**Request**.
Starting at the line that contains "is (1428, 2576)." and continuing through the last line of the records, put each line into a JSON list of strings, one string per line, omitting blank lines.
┌─ Raw data
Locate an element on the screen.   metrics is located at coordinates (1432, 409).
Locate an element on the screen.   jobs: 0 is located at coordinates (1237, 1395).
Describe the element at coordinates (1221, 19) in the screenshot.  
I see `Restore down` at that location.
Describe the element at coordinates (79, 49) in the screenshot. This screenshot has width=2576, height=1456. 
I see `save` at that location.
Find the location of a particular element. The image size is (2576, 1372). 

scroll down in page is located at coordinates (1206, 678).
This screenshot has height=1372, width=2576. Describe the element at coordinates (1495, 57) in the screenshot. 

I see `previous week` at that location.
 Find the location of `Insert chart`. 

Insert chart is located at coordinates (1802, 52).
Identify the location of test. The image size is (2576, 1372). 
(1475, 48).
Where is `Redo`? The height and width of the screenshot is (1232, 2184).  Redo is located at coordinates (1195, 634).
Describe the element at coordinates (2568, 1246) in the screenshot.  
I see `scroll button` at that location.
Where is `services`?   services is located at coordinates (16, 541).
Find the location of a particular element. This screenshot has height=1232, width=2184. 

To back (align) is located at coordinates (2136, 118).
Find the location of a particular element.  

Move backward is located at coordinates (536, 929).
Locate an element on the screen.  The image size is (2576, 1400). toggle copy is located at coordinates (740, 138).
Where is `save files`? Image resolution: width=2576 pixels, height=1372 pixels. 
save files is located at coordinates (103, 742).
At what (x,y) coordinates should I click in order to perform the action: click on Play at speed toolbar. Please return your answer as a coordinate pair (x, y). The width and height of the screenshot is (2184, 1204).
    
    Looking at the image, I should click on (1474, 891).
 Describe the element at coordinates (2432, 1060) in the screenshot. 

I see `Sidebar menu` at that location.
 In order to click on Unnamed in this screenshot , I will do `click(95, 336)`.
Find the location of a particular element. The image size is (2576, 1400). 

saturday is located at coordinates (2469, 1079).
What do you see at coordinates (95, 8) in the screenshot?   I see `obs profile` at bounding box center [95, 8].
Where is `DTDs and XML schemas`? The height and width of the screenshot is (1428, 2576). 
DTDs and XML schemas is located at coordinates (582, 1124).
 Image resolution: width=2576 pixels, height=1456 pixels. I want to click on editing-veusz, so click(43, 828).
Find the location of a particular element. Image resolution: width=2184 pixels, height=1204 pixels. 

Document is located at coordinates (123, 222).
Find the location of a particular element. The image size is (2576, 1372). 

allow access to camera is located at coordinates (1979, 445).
└─
**Worked answer**.
[
  "Where is `DTDs and XML schemas`? The height and width of the screenshot is (1428, 2576). ",
  "DTDs and XML schemas is located at coordinates (582, 1124).",
  " Image resolution: width=2576 pixels, height=1456 pixels. I want to click on editing-veusz, so click(43, 828).",
  "Find the location of a particular element. Image resolution: width=2184 pixels, height=1204 pixels. ",
  "Document is located at coordinates (123, 222).",
  "Find the location of a particular element. The image size is (2576, 1372). ",
  "allow access to camera is located at coordinates (1979, 445)."
]